If they were serious about avoiding another few years of leadership-related infighting, the Liberals would revise their process - either with one of the more drastic steps I suggested last week, or by switching to a one-member, one-vote system. But in their frantic rush to replace Dion, it seems there's not enough time to ensure they don't elect another version of him.
Pretty common sense thus far. One reason I've never actually joined the Liberal party is because signing up is really just the first step in acquiring a say in the direction of the party--in, for example, getting an opportunity to help choose a leader. The second step is brown-nosing your way into the favor of some local riding poo-bah and getting selected as a delegate. And, even once you get to the convention, bizarre and archaic rules "bind" you to a candidate you may not personally support for a long stretch of voting.
And, oh yes, at every step the party wants to suck money out of you.
With the Tories, it was a 10$ charge and I was in (back in the 1990s). I am given to understand that the NDP process is also quite a bit less baroque. If the Libs want more money out of their Members then, paradoxically, they are going to have to treat them as something more than cash cows.

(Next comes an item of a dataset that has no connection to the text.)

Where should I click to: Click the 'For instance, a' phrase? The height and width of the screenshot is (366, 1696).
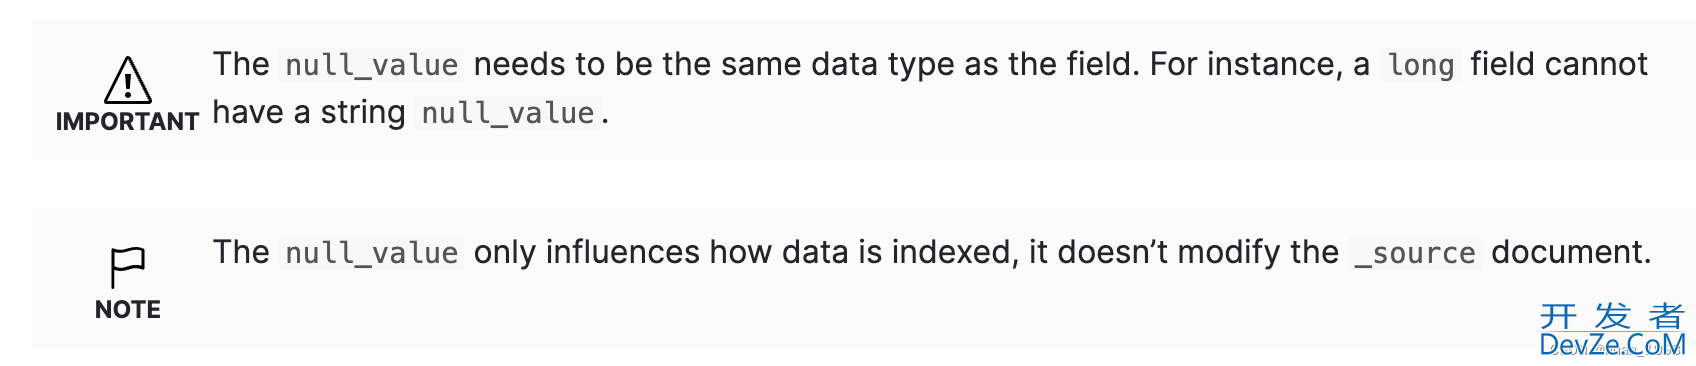click(x=1260, y=64)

But what Radwanski doesn't seem to understand is that, at the 2006 Montreal convention the Party rejected one-member one-vote and decided to keep instead that three ring monkey show, that combination of bacchanal and smoke filled rooms, known as a delegated convention. So, as far as I can determine, another one more of these at least is unavoidable.
What should happen now, then, is that they should get the damn thing out of the way. And both a new leader and a series of party reforms--recommitting the Liberals to their grass roots and ditching the convention format--should emerge from the May meeting in Vancouver.
I would like something to be done sooner, but I don't see how that is possible.